• **Task brief**: Faithfully repeat all of the records, as they are written below.
(Beginning of Data provided)
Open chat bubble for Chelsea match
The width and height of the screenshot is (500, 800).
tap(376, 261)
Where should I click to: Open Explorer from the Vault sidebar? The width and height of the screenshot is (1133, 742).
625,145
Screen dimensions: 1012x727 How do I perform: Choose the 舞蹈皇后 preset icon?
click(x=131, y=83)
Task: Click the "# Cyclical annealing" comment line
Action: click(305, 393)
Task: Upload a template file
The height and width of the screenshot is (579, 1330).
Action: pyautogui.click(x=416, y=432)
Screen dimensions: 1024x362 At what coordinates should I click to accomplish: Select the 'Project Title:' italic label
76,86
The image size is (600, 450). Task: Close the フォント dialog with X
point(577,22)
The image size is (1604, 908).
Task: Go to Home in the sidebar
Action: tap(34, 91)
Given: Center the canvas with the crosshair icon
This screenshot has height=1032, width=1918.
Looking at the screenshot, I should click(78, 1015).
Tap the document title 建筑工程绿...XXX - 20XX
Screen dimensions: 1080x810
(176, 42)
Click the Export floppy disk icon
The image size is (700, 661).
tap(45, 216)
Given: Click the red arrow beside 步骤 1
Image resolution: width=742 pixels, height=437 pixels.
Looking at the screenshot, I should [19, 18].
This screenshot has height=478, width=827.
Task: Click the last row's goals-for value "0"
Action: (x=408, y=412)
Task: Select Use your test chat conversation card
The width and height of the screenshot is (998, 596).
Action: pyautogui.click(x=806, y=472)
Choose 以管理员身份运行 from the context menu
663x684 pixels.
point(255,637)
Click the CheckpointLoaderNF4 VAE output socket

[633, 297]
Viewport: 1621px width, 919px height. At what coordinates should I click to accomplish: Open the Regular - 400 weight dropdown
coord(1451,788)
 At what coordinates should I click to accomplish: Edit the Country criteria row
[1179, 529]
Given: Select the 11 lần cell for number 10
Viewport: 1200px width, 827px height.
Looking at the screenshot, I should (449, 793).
(End of Data provided)
• **Result of the exercise**:
Open chat bubble for Chelsea match
The width and height of the screenshot is (500, 800).
tap(376, 261)
Where should I click to: Open Explorer from the Vault sidebar? The width and height of the screenshot is (1133, 742).
625,145
Screen dimensions: 1012x727 How do I perform: Choose the 舞蹈皇后 preset icon?
click(x=131, y=83)
Task: Click the "# Cyclical annealing" comment line
Action: click(305, 393)
Task: Upload a template file
The height and width of the screenshot is (579, 1330).
Action: pyautogui.click(x=416, y=432)
Screen dimensions: 1024x362 At what coordinates should I click to accomplish: Select the 'Project Title:' italic label
76,86
The image size is (600, 450). Task: Close the フォント dialog with X
point(577,22)
The image size is (1604, 908).
Task: Go to Home in the sidebar
Action: tap(34, 91)
Given: Center the canvas with the crosshair icon
This screenshot has height=1032, width=1918.
Looking at the screenshot, I should click(78, 1015).
Tap the document title 建筑工程绿...XXX - 20XX
Screen dimensions: 1080x810
(176, 42)
Click the Export floppy disk icon
The image size is (700, 661).
tap(45, 216)
Given: Click the red arrow beside 步骤 1
Image resolution: width=742 pixels, height=437 pixels.
Looking at the screenshot, I should [19, 18].
This screenshot has height=478, width=827.
Task: Click the last row's goals-for value "0"
Action: (x=408, y=412)
Task: Select Use your test chat conversation card
The width and height of the screenshot is (998, 596).
Action: pyautogui.click(x=806, y=472)
Choose 以管理员身份运行 from the context menu
663x684 pixels.
point(255,637)
Click the CheckpointLoaderNF4 VAE output socket

[633, 297]
Viewport: 1621px width, 919px height. At what coordinates should I click to accomplish: Open the Regular - 400 weight dropdown
coord(1451,788)
 At what coordinates should I click to accomplish: Edit the Country criteria row
[1179, 529]
Given: Select the 11 lần cell for number 10
Viewport: 1200px width, 827px height.
Looking at the screenshot, I should (449, 793).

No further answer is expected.